Eccoli allora i morti: il medico, il segretario comunale e sua figlia, il calzolaio, il prete, il giudice conciliatore e una donna che non aveva pagato un vecchio debito. Si raccontano nei capitoli dispari, come il controcanto da Spoon River. È la ragione delle vittime. Tutte condannate a morte senza processo di un uomo in cerca di colpevoli, di uno che doveva trovare per forza ragione del fallimento di una vita.

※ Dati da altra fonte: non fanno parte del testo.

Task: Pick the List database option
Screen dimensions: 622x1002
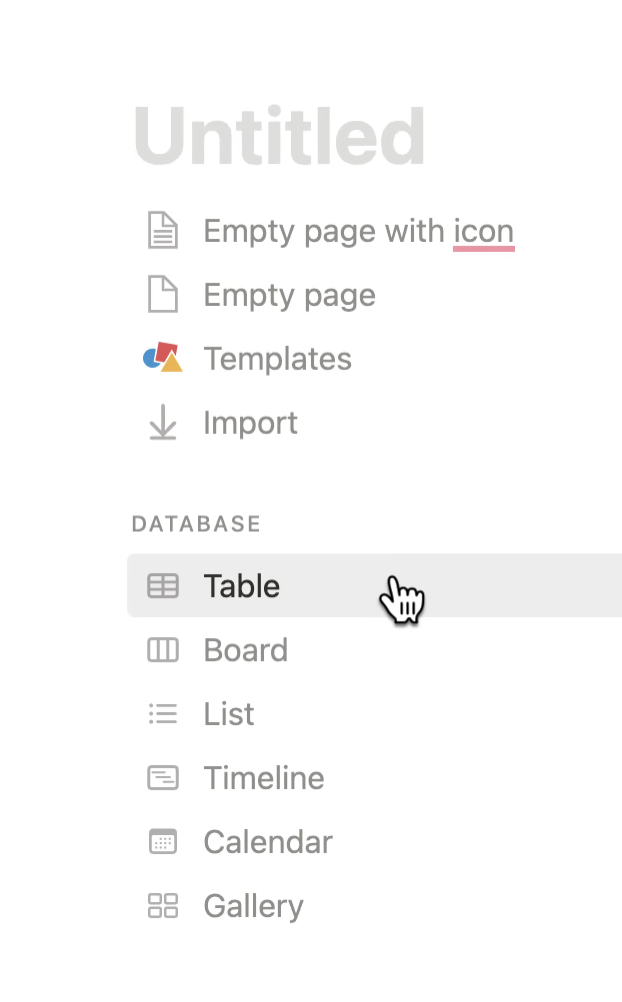Action: point(229,714)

Fugge Pianetti, fugge sul monte Cancervo. Tutti i giornali parlano di lui. Il caso diventa politico. Arrivano i carabinieri. Arriva perfino il reggimento di fanteria «Lupi di Toscana». Non lo scoveranno mai. Che fine ha fatto? Qualcuno dice che è tornato in America. Chi sostiene che sia morto. Chi che sia invecchiato sui monti. Chi che sia morto a Milano, nella casa del figlio. Non si sa come sia stata davvero la sua vita e se Pianetti ha mai trovato la sua felicità.

È

questa la parola che ricorre nella ballata di Garofalo: la ricerca della felicità. «Ti cercheranno ma non ti troveranno mai. Il vuoto a perdere dei giorni. Tutto si dissipa. Nulla conta \[...\] Per essere felici, cosa serve?».